Article: How do tropical rain forests work? Shinichi Asao

by Shinichi Asao

I think curiosity is one of the characteristics that defines us as scientists in general.  Ecologists in particular are curious about nature. But I didn’t know how much until I was involved in research in a tropical rain forest.  I was fortunate enough to spend a few months at La Selva Biological Station in Costa Rica, as part of a project called ECOS, looking at how tree species influence the ways carbon cycled in the forest. This involved going up a scaffolding tower to measure CO2 coming out of the trunk, branches, and leaves of the trees (we had to build the tower first, and then take it down to build it back up in another location). So I was in a tropical rain forest, building towers, measuring things, and wondering, how do tropical rain forests work?

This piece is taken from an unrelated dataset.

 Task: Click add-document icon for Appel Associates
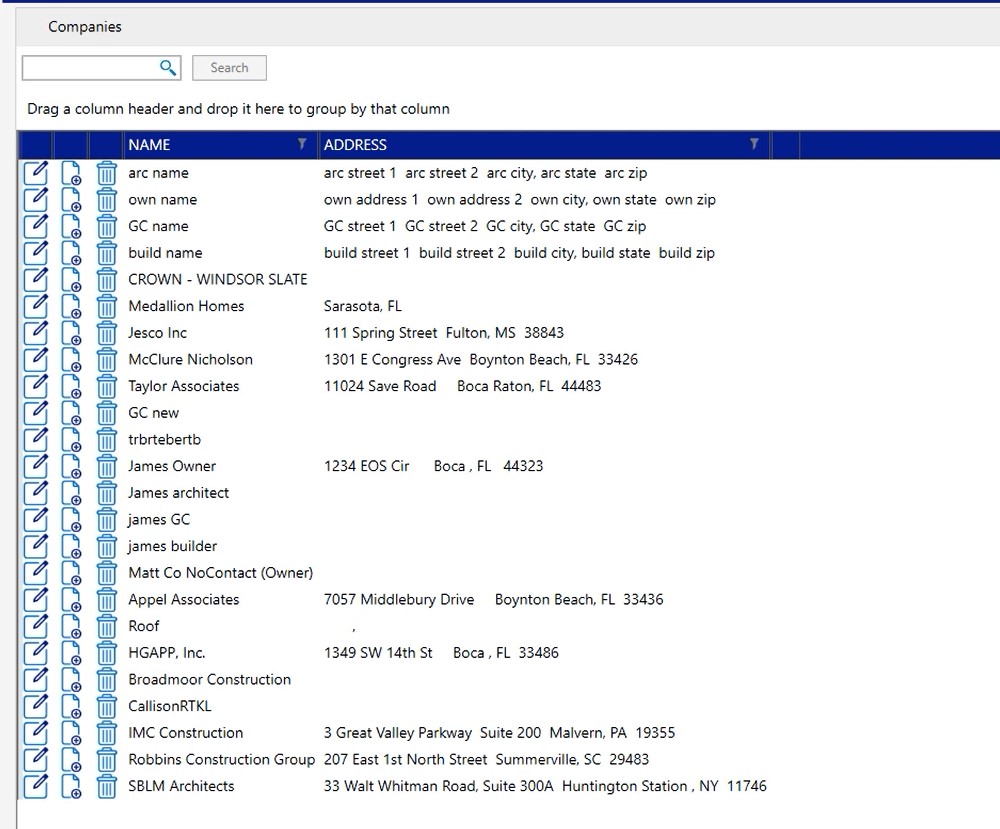point(71,601)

I thought about this question a lot in the forest.  It’s partly because I spent a lot of time at the top of the tower, on a 3 by 6 ft platform.  It didn’t allow for much moving at the top, creating an ideal target for the insects that wanted to eat me.  





There was a kind of mosquito that had metallic blue color with black and white feathers.  It was there almost everyday (I don’t remember getting bit by it, probably because it was big and slow enough for me to swat at and even to catch).  A lot of different kinds of flies were there too.  One had green and deep red eyes, and it bit hard.  Another had a long proboscis as big as a hypodermic needle, and it would bite through clothing.  They were annoying, but they also made me wonder.  How does the mosquito survive, being so slow yet so shiny and colorful? Why are the eyes so colorful on the flies?  What’s the normal prey for the fly with proboscis?  For that matter, what are they doing up in the canopy?

Rest assured, my advisors, I was thinking about the trees as well.  I mention the insects here because they made me realize that the questions were more exciting than the creatures or the plants themselves.  The questions were what I thought about when I thought about the organisms.  I wanted to know the answers. Tropical rain forests are some of the coolest places on Earth, and I was and still am curious about how they work. I think it’s fun to think about it.